Render the records from the line containing "Image resolution: width=1225" through the line containing "[1149, 502]" as a Markdown table with the columns Line and Text, giving each line a row number and skipping blank lines. Include only those lines, and leave the pictures out.

Listed entries ::
========================================================================

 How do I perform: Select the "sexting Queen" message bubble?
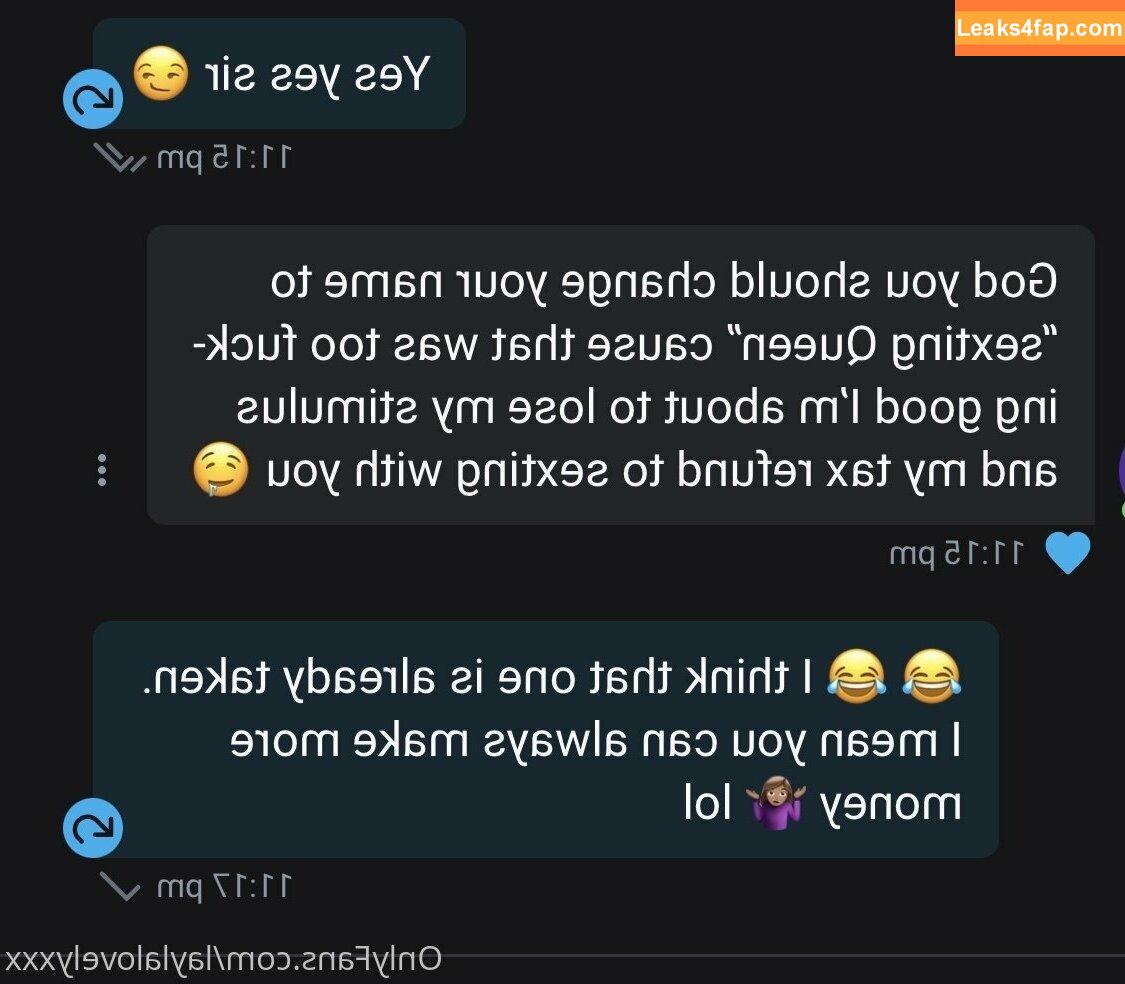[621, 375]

========================================================================

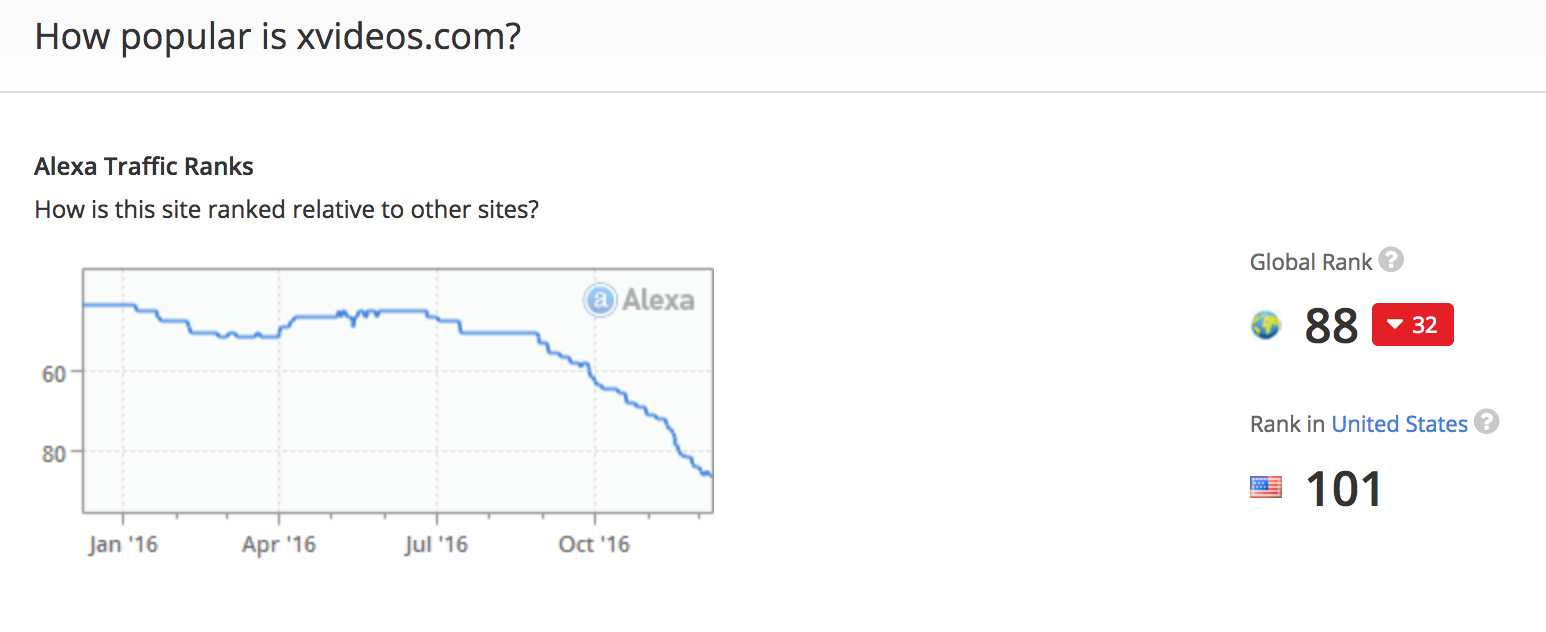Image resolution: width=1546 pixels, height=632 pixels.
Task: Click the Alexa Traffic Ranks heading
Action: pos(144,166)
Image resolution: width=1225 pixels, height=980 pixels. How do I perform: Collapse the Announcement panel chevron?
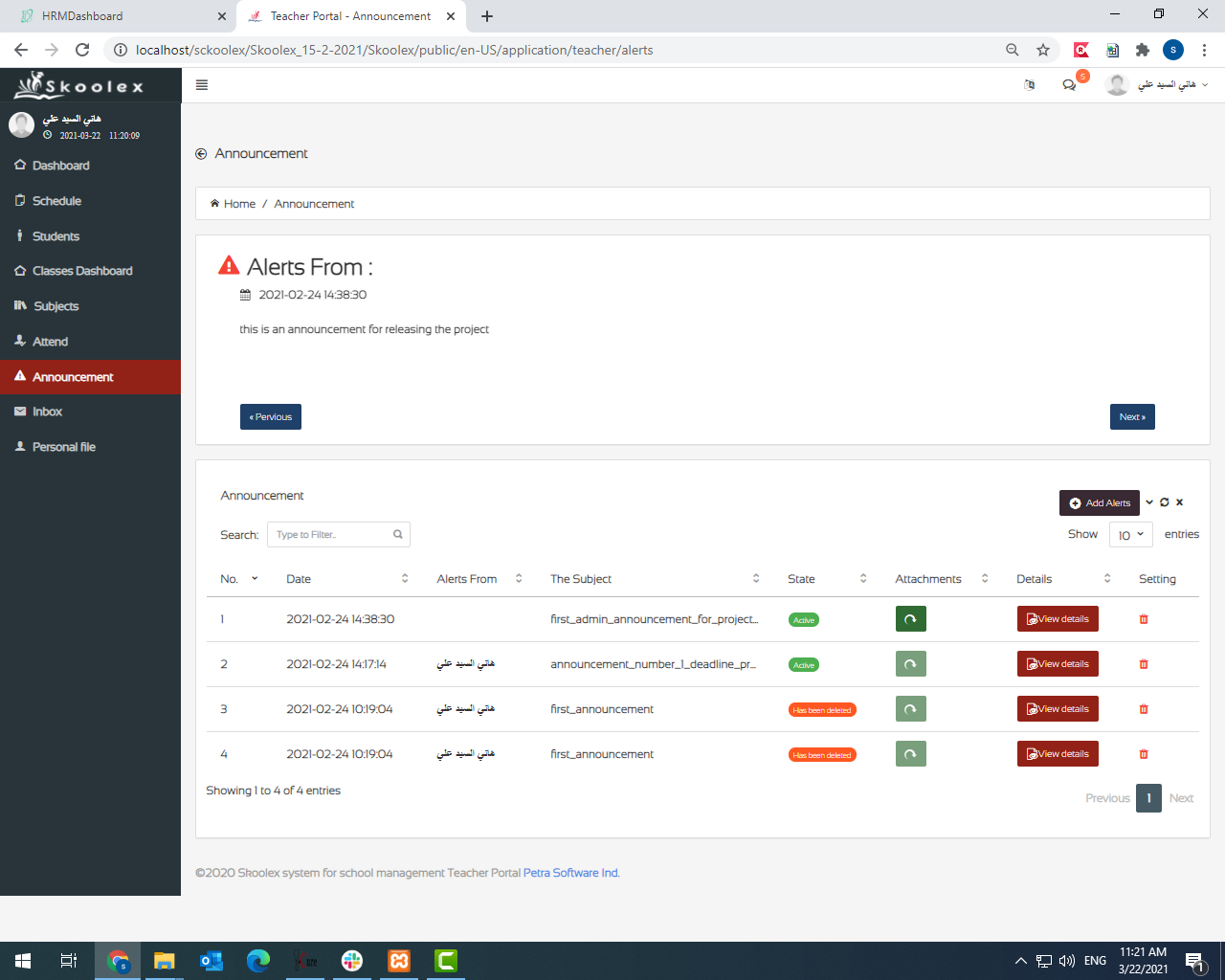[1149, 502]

========================================================================

Expected answer ::
| Line | Text |
|---|---|
| 1 | Image resolution: width=1225 pixels, height=980 pixels. How do I perform: Collapse the Announcement panel chevron? |
| 2 | [1149, 502] |